In July 2021, Fields opined that Carter had marked limitations, resulting in an unsatisfactory work performance, in his ability to relate to co-workers; to deal with the public; to use judgment in public; to deal with work stresses; to maintain attention and concentration; to understand, remember and carry out detailed and complex job instructions; to behave in an emotionally stable manner; and to relate predictably in social situations. The ALJ noted he found Fields's July 2021 opinion unpersuasive, as her evaluation was based on information provided by Carter that was inconsistent with the remainder of the record. (R. at 26.) For example, Carter denied involvement in inpatient or outpatient substance abuse treatment and use of illicit substances or abuse of prescription medications, and the record shows he reported multiple times that he and his partner stayed busy doing odd jobs for friends and neighbors. (R. at 26.) While this statement might suffice as an analysis of the consistency of Fields's opinions, it did not address the supportability of her opinions.

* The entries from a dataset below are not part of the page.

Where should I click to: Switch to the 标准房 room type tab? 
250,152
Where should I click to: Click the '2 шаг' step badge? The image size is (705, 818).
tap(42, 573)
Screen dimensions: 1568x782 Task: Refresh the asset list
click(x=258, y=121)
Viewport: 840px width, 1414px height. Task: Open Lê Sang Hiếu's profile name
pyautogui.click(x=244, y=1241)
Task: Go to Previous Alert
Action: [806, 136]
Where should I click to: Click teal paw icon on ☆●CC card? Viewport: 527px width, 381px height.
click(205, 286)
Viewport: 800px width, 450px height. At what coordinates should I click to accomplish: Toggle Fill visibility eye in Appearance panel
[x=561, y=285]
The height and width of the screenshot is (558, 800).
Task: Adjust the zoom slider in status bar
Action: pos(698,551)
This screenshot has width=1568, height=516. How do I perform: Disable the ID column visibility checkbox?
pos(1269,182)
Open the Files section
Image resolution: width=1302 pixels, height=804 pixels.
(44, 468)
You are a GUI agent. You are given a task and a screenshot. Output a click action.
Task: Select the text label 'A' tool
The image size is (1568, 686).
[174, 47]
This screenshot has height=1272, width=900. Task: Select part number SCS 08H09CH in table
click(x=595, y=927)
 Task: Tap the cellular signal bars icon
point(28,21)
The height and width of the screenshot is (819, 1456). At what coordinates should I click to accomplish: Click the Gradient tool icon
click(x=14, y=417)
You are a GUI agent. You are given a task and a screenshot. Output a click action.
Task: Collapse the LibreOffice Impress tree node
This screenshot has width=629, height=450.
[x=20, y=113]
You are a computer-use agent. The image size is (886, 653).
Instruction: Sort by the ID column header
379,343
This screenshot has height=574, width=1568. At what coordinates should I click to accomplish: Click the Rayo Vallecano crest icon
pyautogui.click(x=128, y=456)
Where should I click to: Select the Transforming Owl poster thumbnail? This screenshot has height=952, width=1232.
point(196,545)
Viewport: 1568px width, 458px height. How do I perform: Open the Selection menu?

In October 2020, Dr. Nysather opined Carter could sit for a full workday; he could walk and/or stand up to a half workday with breaks; he could lift and carry items weighing up to five pounds; he should limit lifting objects off the ground and above head; he could perform, but should limit, activities in a squatting, crawling and stooping position; he could respond appropriately to questions; he could carry out and remember instructions; and he had preserved mental status with appropriate orientation, affect, thought content, memory and fund of information. The ALJ noted this opinion was an “exaggeration of [Carter's] limitations in regard[] to the lifting and carrying.” (R. at 25.)
This is the entirety of the ALJ's evaluation of the opinions of Drs. Yeary and Nysather and Fields. I find that this is not a sufficient analysis to allow the court to “trace the path” of the ALJ's reasoning regarding the supportability or the consistency of these opinions. While it could be construed that the ALJ addressed the consistency factor concerning the opinions of Dr. Yeary by referencing Carter's ability to perform activities as outlined in the decision and his “multiple mental status findings” showing Carter's mental status was intact, (R. at 25), the ALJ's evaluation of these opinions is devoid of any explanation whether he considered the supportability factor in evaluating their persuasiveness, and he failed to discuss these providers' explanations offered in support of their opinions. In addition, the ALJ failed to articulate how he considered the consistency and supportability factors concerning Dr. Nysasther's opinion and the supportability factor concerning Fields's opinion. (R. at 25.) Because the ALJ was required to articulate how he considered the consistency and supportability factors, he did not apply the correct legal standard in resolving Carter's claim.
Thus, I find that the ALJ failed to build the requisite logical bridge between any discussion of the record evidence and the question whether these opinions were consistent with the evidence under the circumstances. While the ALJ need not necessarily use the words “supportability” and “consistency” in his persuasiveness analysis, his evaluation must allow the court to make a meaningful review without having to fill in the gaps of his reasoning or bolster an inadequate opinion. I find that the court would be doing both things regarding the ALJ's analysis of these opinions.
Based on the above, I find that substantial evidence does not exist to support the ALJ's consideration of the medical evidence and his residual functional capacity finding. An appropriate Order and Judgment will be entered.